====== ИСХОДНЫЙ ТЕКСТ ======

Никита: Следующий вопрос будет о философе, которого вы наверняка хорошо знаете – Серен Кьеркегор. Его магистерская работа был посвящена теме иронии. И в других трудах он часто поднимает вопрос о колебании между иронией и пафосом. Это сходится с темой осцилляции в метамодернизме, как мне кажется. Но колебание лишь часть философии Кьеркегора, и на этом она не завершается. За пределами этого колебания существует что-то вроде «прыжка веры», или «рыцаря веры», как выражается сам Кьеркегор. Возможен ли подобный «прыжок»  за пределы осцилляции в вашей теории, или метамодерн существует лишь в рамках осцилляции?

Робин: Ну, для нас осцилляция — ключевое понятие. Впервые мы нашли ее проявления в романтической эпохе. Думаю, нашу культуру (замечу, что я говорю только о западных обществах) в данный момент времени очень точно характеризует понятие осцилляции. Это что-то вроде ощущения подрыва и преодоления некогда стабильных состояний, что создает общее чувство нестабильности, непрерывного движения. В нашей книге, которая выходит в июне, мы называем это «ощущением поворота в истории». Это подмигивание, или подкол идеи Джеймисона о периоде постмодернизма, в котором было так много ощущений конца «того» или «этого» ,  коренящихся в дискуссии о Конце Истории. В контексте современности мы очень явно ощущаем движение самой истории вперед. Мы не говорим об обязательно последовательном или позитивном, прогрессивном движении, но по крайней мере колесо истории вновь запущено. Обращаясь к диалектике, можно сказать, что в постмодернистском «конце истории» диалектическое мышление замерло. Сегодня же диалектика в истории вновь набирает обороты. Суть диалектики в осцилляции, в непрекращающемся расшатывании и преодолении устойчивых позиций. В зоне комфорта «конца истории» все казалось относительно стабильным и неизменным. Сейчас мы осознаем, что нам предстоит задать и ответить на многие вопросы; все устремилось в будущее, которое мы пока что не способны осмыслить – оно скрывается за поворотом. Мы не знаем что грядет, но мы точно знаем, что движемся куда-то – в место, которое, я боюсь, будет гораздо сквернее того, что мы представляли 20 лет назад. Ведь тогда нам казалось, что все на свете будет становиться только лучше и лучше. В метамодерне же кончается постмодернистское ощущение стабильности и перманентного прогресса. Мы движемся в направлении, которое нам до конца неизвестно, но которое ставит на карту очень многое – будь то экономические проблемы, или экологические катастрофы, или фашистские настроения во многих западных обществах и подъем правого популизма. В этом и заключается наше чувство: история вновь движется вперед, все находится в колебании, постоянном движении, расшатывании – все, что нам казалось знакомым и постоянным, все, чего мы достигли или создали. И это не исключительно моя интуиция . Я делаю такие выводы, основываясь на наблюдении за формами культурного производства, доминирующими в данный момент. Это касается искусства, философии, массовой культуры.

======

Подхватите интервью о метамодернизме и продолжите его сразу после последней реплики Робина.

====== СОБРАННЫЕ ДАННЫЕ ======

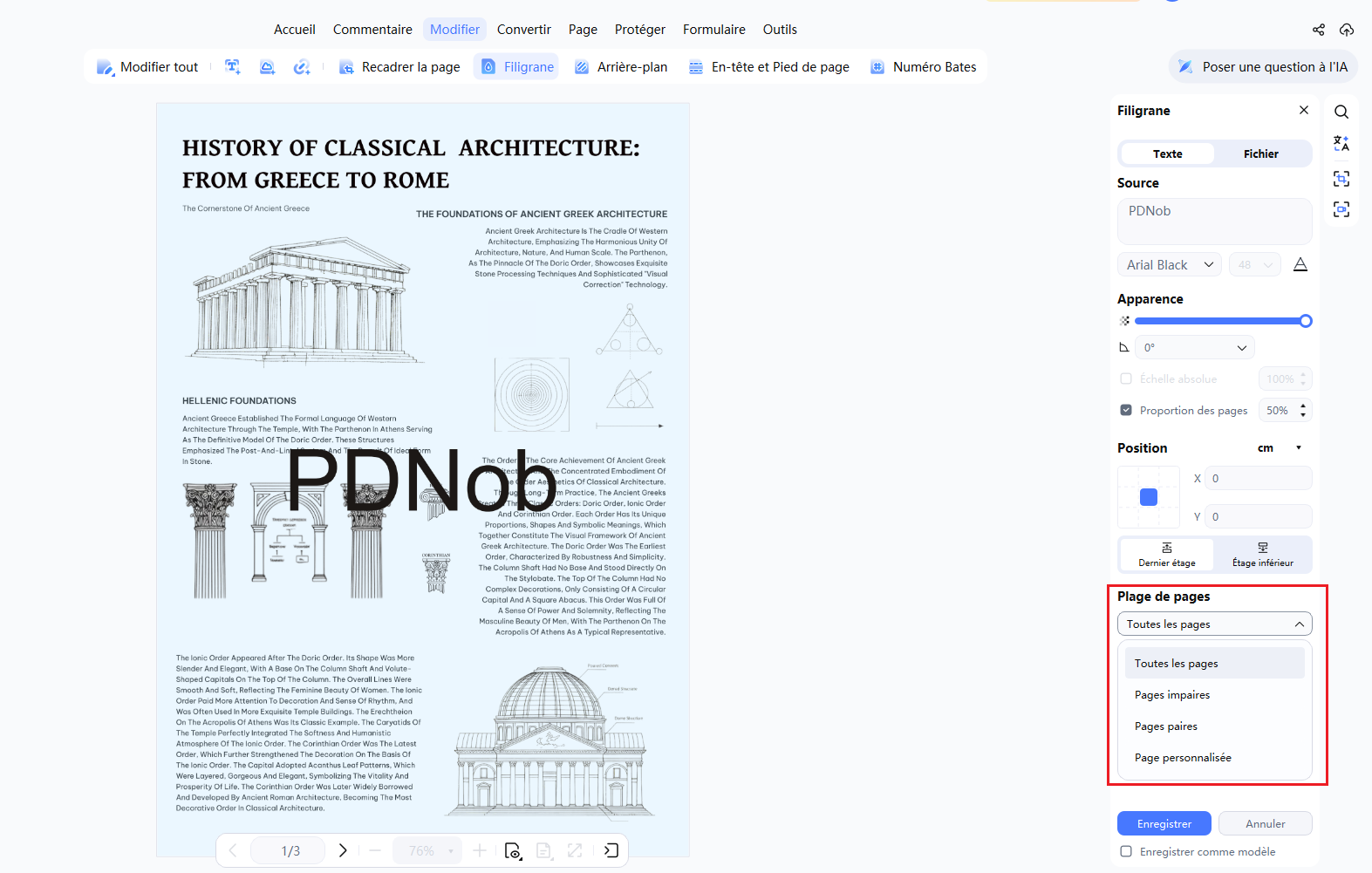1372x873 pixels.
Task: Click the share icon in top bar
Action: 1318,30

======

* **ИТОГОВЫЙ ОТВЕТ**:
Никита: Но не кажется ли вам, что осцилляция — это больше про движение назад и вперед, нежели только вперед?

Робин: И да и нет – это верно лишь частично. В историческом смысле, осцилляция говорит о движении вперед. Но обратимся к культурной точки зрения. Многие люди действительно хотят двигаться вперед, к лучшему. Об этом свидетельствует, к примеру, подъем правого популизма, или стремительное распространение прогрессивных левых идей. И то, и другое подпитывается одной и той же идеей: то положение вещей, на которое мы подписались, на самом деле не выгодно для большинства людей. Но здесь мы сталкиваемся с серьезной проблемой  – у нас нет ни внятных терминов, ни необходимых нарративных инструментов или дискурсивного навыка для описания того, каким мы хотим видеть свое будущее. Мы говорили об этом  в статье «Utopia, sort of». Сейчас в обществе существует множество утопических устремлений, они витают в воздухе, но они не переводимы в политическую сферу, где необходимо иметь четкое видение будущего. Так что ваше наблюдение вполне к месту. Отчасти, осцилляция — это движение назад и вперед, при сохранении определенной позиции. Мы отчаянно хотим вырваться из этого колебания, хотим двигаться только вперед – но не можем.

Никита: Да, это то, что я пытался сказать, когда говорил о Кьеркегоре: вырваться из движения между иронией и пафосом и стать рыцарем веры. Возможен ли такой прыжок для метамодерна? Может ли метамодернизм быть шагом на пути к чему-то большему?

Робин: Да, определенно, метамодернизм — всего лишь фаза в развитии западных капиталистических обществ (с нашей точки зрения). Для нас, это четвертая ступень в развитии таких обществ. Метамодернизм следует после доминирования реализма, модернизма и постмодернизма в культуре. Это уже подразумевает, что за метамодернизмом последует следующий этап, метамодернизм, конечно, не является конечной точкой. Итак, вы упомянули о «чем-то большем» — я не знаю, что вы под этим подразумеваете, но если мы, скажем, массово поведемся на фантазии лидеров фашизма, как это было в 30-е, то, безусловно, что-то существенно изменится. Или если случится значительное изменение в климате, которое, в свою очередь, сильно повлияет на наш привычной образ в жизни. При подобном развитии событий мы, конечно,  перейдем к следующему этапу. Обычно подобные периоды в культурном плане длятся 40-50 лет. Так что в метамодерне мы задержимся еще надолго. Но неизбежно возникновение новой культурной доминанты, связанной с условиями, которые придут взамен нынешним. И, честно говоря, эти условия не кажутся очень хорошими. Если основывать свои прогнозы на том, как мы действуем сейчас, то нас ждут очень скверные условия, а скверные условия обычно создают резкий и внушительный культурный сдвиг.

Никита: На основании того, что вы говорите, я полагаю, вы не большой поклонник Дональда Трампа.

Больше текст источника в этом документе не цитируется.